» **Что сделать**
1. Перечислите все годы, которые названы в отрывке о Толстом и Париже ниже.
2. Ответьте по отрывку о Толстом и Париже ниже:
(a) Сколько месяцев Толстой успел прожить в Париже к 1910 году?
(b) Кто записал слова о «тяжелом и крупном» Толстом?
(c) О чем, согласно отрывку, Толстой не говорил, рассказывая о Париже?
3. Для каждого утверждения определите, согласуется ли оно с отрывком о Толстом и Париже ниже. Дайте ответ «да» или «нет» и приведите решающие слова отрывка.
(a) В 1935 году Толстой только что вернулся из Парижа.
(b) В 1910 году Толстой рассказывал о Париже совсем иначе, чем позднее.
(c) Блок сделал свою запись после общения с литературной молодежью.

» **Приведённый отрывок**
<<<<

Ключи счастья. Алексей Толстой и литературный Петербург - [149]
Важно что перед нами повторяющаяся ситуация: как и в 1923 году, Толстой в 1935 году опять только что вернулся из Парижа и опять, вопреки ожиданиям и надеждам тех в этой интеллигентской компании, кто все еще ностальгировал по прежней жизни и утраченным связям с европейской культурой, он рассказывает о Париже несусветные гадости.
Однако вспомним, что и в самом начале литературной карьеры, в 1910 году, Толстой уже рассказывал о Париже, где успел прожить десять месяцев, совершенно то же самое! Блок, пообщавшись с литературной молодежью, записал: «Тяжелый и крупный Толстой рассказывает, конечно, о том, как кто кого побил в Париже». «Конечно»! То есть это была тогдашняя толстовская «пластинка», все уже привыкли, что Толстой не о музеях и не о салонах парижских говорит, а о драках и дебошах. Так что любые новые рассказы о Париже для Толстого неизбежно подключались к этой его собственной традиции.

>>>>

» **Фрагмент данных**
<<<<

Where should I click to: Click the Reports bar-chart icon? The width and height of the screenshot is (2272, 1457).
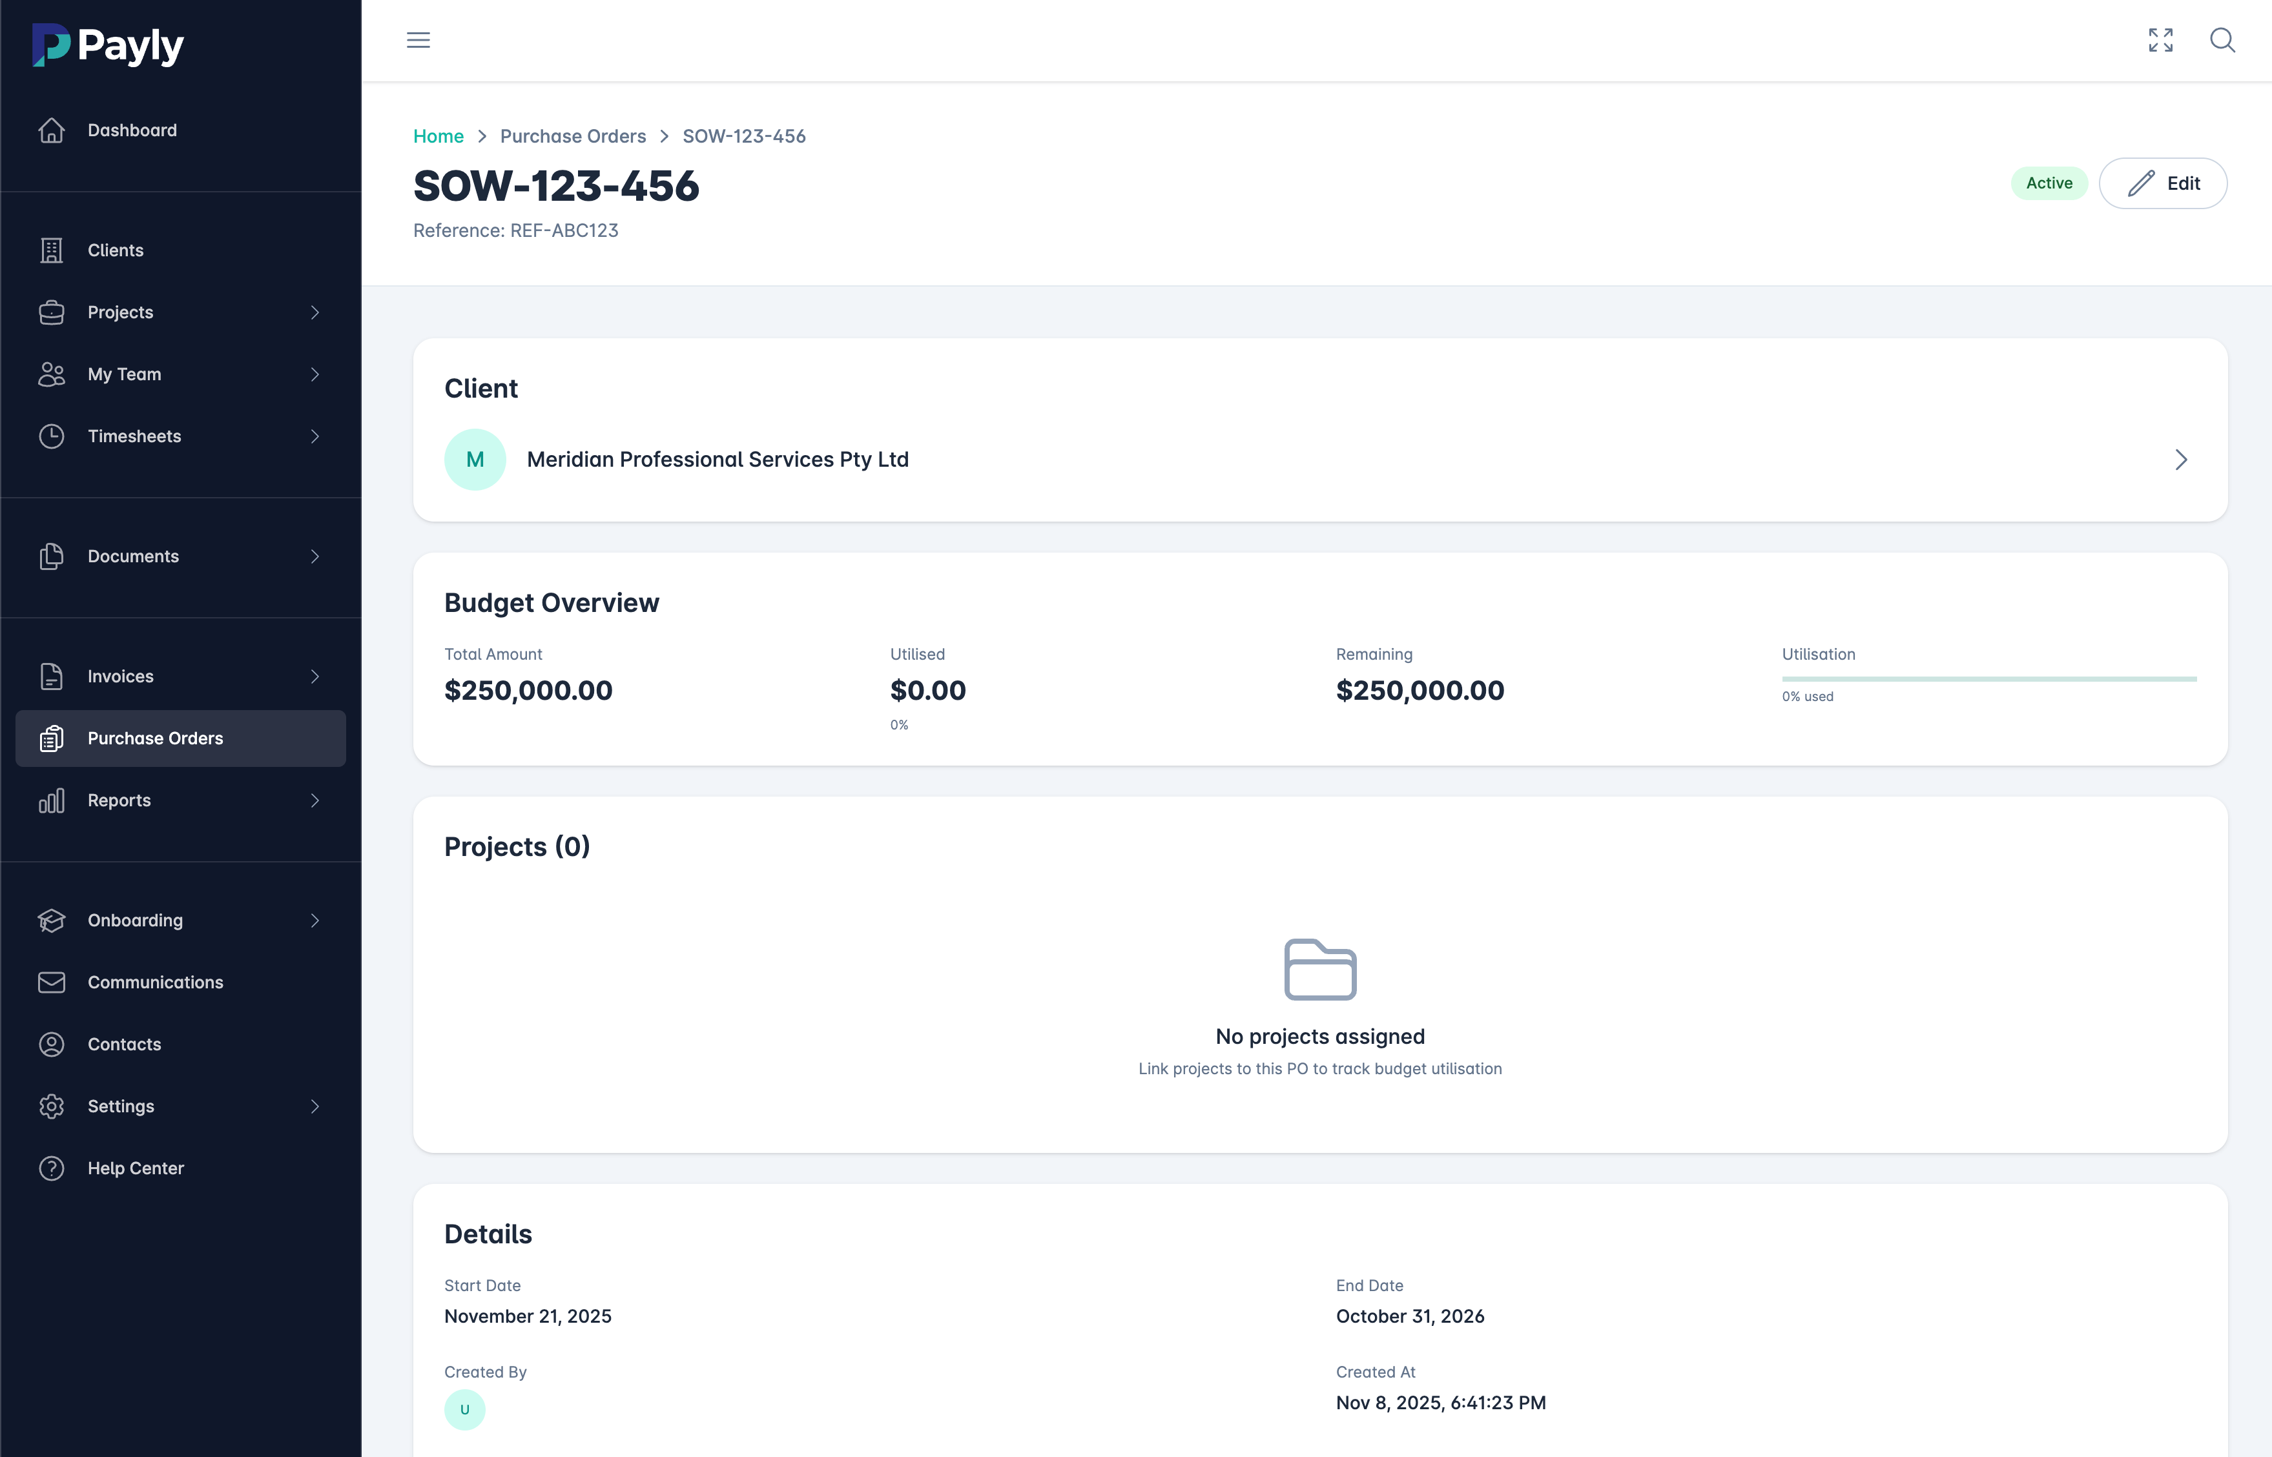tap(52, 799)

>>>>

» **Ответы по заданиям**
1. 1923, 1935, 1910

2.
(a) Десять месяцев.
(b) Блок.
(c) О музеях и салонах.

3.
(a) Да: «Толстой в 1935 году опять только что вернулся из Парижа».
(b) Нет: «Толстой уже рассказывал о Париже, где успел прожить десять месяцев, совершенно то же самое!»
(c) Да: «Блок, пообщавшись с литературной молодежью, записал».